Zoch 2002
von Rutz Rische

 

Do beste fies op et Föttche jefalle.

Nicht der Wecker, sondern die ersten Spielmannszüge reissen Ilona aus dem Schlaf. "Schön!" denkt sie sich, wankt ins Bad und stellt fest, dass sie gestern vergessen hat, sich
abzuschminken. Klöchen, duschen, zähneputzen...rein ins Bärenfell. In diesem Jahr klemmt es etwas unter den Armen, ausserdem geht der Reissverschluss nicht zu, und im Schritt zwackt es auch erheblich.
Hat sie etwa zugenommen?
Insgeheim fragt sich Ilona, wieviel Liter Kölsch das Kostüm noch fassen kann. Dann greift sie nach dem Rucksack, in dem wie jedes Jahr eine angenehme Anzahl an Bierdosen verstaut ist, und macht sich auf den Weg.
Auf der Bonner Strasse sieht sie einen Schröder aus Pappmache, die ein oder andere Gardeuniform zieht an ihr vorbei, eine Gruppe Funkemariechen steht in Reih und Glied. Dann kommt ein Jeck an ihr vorbei, der sich als Thierse entpuppt. "Was der hier zu suchen hat?" fragt sich Ilona, während sie eine der Bierdosen aus dem Rucksack holt, aufzieht und einen tiefen Schluck nimmt. "Ich hätte doch lieber Flaschen kaufen sollen,ich Umweltsau!" denkt sie.
Vor dem Severinstor macht Ilona erstmal halt und reiht sich in die schunkelnde Menge ein. Vom Ubierring her kommen irgendwelche Reiter. Oder hat sich der Zug aus der Bonner Strasse etwa doch schon in Bewegung gesetzt?
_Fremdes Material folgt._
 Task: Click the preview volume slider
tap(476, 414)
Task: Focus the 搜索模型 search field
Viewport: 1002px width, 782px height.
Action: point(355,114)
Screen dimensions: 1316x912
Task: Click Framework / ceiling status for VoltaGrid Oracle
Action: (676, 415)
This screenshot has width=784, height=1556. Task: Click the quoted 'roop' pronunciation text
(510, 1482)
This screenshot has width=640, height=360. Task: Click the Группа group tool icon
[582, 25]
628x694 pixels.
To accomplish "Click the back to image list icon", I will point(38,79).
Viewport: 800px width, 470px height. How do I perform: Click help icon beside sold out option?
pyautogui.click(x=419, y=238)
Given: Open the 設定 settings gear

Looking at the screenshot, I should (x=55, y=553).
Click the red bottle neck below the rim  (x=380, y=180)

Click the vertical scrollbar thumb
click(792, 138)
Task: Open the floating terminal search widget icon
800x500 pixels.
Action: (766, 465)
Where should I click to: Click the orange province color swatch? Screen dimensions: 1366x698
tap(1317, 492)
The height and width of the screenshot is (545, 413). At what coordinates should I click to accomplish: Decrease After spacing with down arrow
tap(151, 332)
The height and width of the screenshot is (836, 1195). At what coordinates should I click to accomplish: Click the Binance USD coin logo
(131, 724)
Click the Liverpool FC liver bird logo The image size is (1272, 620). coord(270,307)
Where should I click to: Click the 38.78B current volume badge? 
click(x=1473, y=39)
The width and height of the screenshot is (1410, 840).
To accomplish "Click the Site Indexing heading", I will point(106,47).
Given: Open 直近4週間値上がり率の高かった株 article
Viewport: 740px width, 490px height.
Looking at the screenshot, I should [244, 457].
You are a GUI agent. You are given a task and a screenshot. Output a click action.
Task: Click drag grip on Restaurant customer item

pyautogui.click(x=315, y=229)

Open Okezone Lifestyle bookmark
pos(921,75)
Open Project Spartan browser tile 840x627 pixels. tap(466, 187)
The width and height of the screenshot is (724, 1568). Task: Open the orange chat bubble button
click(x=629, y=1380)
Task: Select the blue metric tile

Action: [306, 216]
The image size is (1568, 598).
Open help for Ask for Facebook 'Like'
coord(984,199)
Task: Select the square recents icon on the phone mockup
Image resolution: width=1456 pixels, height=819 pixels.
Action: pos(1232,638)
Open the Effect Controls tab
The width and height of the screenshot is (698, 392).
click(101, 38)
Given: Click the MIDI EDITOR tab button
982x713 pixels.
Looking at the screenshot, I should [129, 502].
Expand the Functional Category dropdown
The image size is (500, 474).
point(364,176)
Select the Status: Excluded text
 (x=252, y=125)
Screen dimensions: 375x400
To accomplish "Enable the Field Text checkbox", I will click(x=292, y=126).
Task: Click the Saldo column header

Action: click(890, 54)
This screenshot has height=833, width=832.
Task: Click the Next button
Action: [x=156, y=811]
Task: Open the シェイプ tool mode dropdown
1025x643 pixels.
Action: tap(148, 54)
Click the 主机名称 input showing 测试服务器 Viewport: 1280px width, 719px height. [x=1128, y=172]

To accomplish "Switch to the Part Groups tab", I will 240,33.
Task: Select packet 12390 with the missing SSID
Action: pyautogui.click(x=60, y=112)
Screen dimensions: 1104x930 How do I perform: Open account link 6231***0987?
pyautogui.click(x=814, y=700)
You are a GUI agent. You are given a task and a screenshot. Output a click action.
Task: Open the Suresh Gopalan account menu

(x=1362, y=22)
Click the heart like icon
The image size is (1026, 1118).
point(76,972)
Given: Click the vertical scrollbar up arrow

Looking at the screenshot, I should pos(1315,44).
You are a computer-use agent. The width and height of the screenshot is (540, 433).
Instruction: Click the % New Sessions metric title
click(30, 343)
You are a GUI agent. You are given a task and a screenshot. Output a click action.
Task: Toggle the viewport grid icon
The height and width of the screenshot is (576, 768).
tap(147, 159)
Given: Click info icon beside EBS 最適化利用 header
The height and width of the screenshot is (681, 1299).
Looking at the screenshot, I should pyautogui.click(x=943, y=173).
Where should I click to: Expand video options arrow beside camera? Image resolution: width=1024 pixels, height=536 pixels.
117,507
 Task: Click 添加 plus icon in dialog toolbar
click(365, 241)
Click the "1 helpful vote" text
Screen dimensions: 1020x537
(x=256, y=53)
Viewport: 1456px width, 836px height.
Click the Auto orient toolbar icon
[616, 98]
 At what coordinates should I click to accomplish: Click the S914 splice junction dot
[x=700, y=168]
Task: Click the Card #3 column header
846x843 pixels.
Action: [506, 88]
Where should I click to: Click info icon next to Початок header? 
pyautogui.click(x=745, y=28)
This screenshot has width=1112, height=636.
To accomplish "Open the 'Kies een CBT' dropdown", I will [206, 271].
Ilonas Bierdose ist leer, wird entsorgt. "Ob die zweite wohl auch so gut rutscht?" Ilona vergreift sich an der zweiten Halbliterdose und beobachtet eine verbiesterte Rentnerin, die sich vorgenommen hat, sich in diesem Jahr nicht nach Kamelle zu bücken, und stattdessen den "Kamelle"-brüllenden Kindern den Weg versperrt.
Ilona stolpert über einen Kinderwagen.
"Na, haste drei Haare auf der Brust?" fragt ein Jüngling, indem er an ihren Plüschohren zieht. Ilona schiebt sich durch die Menge. Aussichtslos, durchs Severinstor kommt sie nicht so einfach.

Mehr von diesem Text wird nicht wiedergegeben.